March 13 will be remembered for other reasons too. It was on that
day that Mr. Yashwant Sinha, Finance Minister, announced in the
Rajya Sabha a few major initiatives concerning the capital
market: (a) Corporatisation of all stock exchanges; (b) extension
of rolling settlement for 200 category A stocks in the modified
carry forward scheme (ALBM and BLESS) and (c) greater powers to
the Securities and Exchange Board of India (SEBI) for which the
Act will be amended. Amplifying these, the Finance Minister had
said that the Government would bring in necessary administrative
and legislative changes by which ownership, management and
trading membership of exchanges will be segregated. The extension
of the rolling settlement will be accelerated and SEBI will get
its extra powers soon.
No immediate impact
The announcement did not make any immediate impression on the
stock prices. Moreover, cynics have pointed out that such major
initiatives are announced only in the face of a market crisis.

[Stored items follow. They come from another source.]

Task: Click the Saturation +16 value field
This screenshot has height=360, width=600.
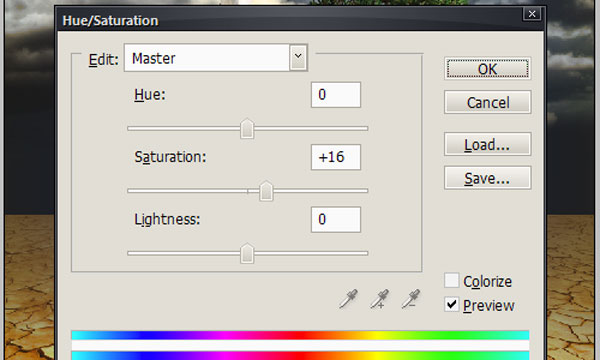Action: [x=336, y=157]
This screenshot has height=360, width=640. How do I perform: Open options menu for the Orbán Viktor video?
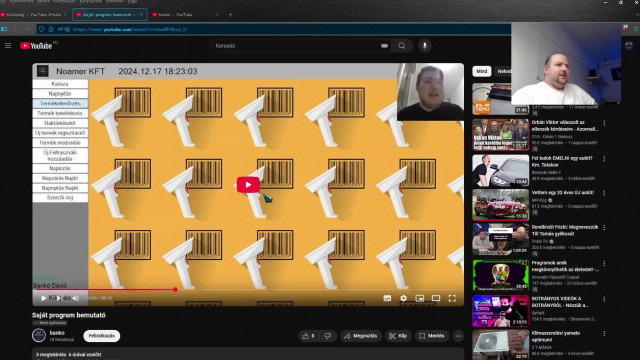click(604, 123)
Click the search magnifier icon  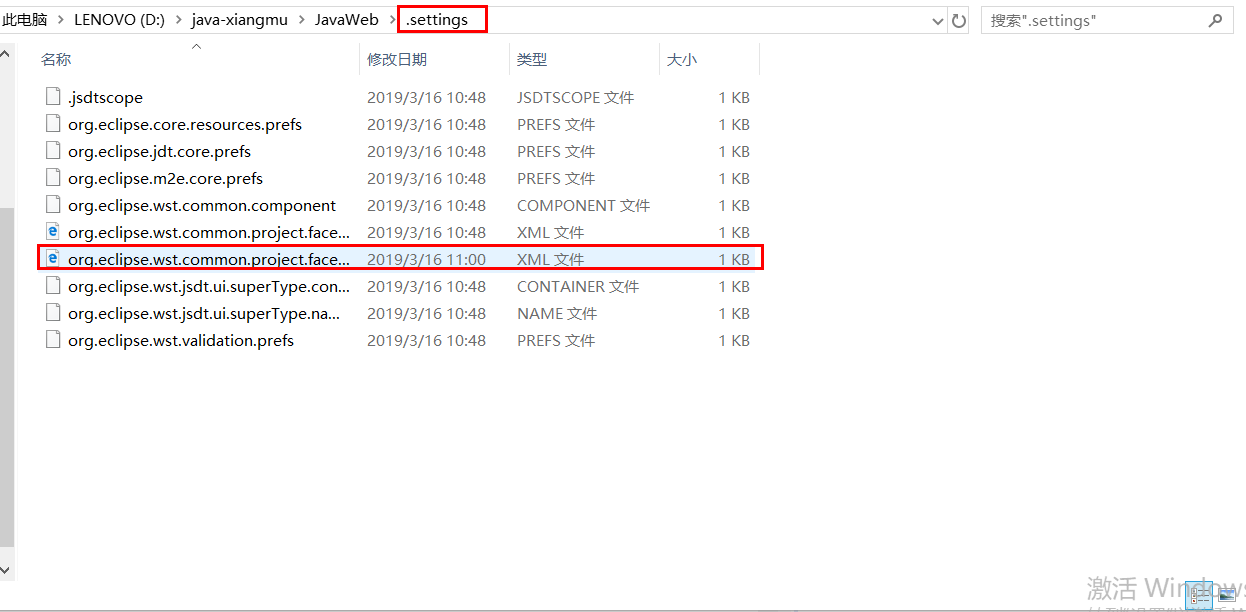pyautogui.click(x=1214, y=19)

Actually none of these are new and have been on the anvil for a
long time. Almost certainly there have been vested interests
blocking them so far. Will the Finance Minister's intervention
give the necessary impetus?
More importantly, even if these are undertaken in double quick
time will there be a radical transformation of the market and its
culture? As a general rule capital market intermediaries
everywhere have been quick to innovate and remain one step ahead
of the regulator. In India capital market regulation through the
SEBI was virtually thrust on a system that had existed for more
than 105 years when the regulator came into being. Before that
there was a multiplicity of regulations: some functions were
under the stock exchange division of the Central Government and
others under the RBI.
That was not a happy state of affairs and in any case not
adequate to take on the boom that came in the liberalisation era
of the Nineties. It is worth noting that even SEBI was not given
any meaningful powers in its initial years. It needed the 1992
stock market scam to give it a legal status.
Market regulation, the laggard
There are other reasons as to why market regulation in India has
followed and not led certain important developments. Stock market
operation was not understood by those outside the system.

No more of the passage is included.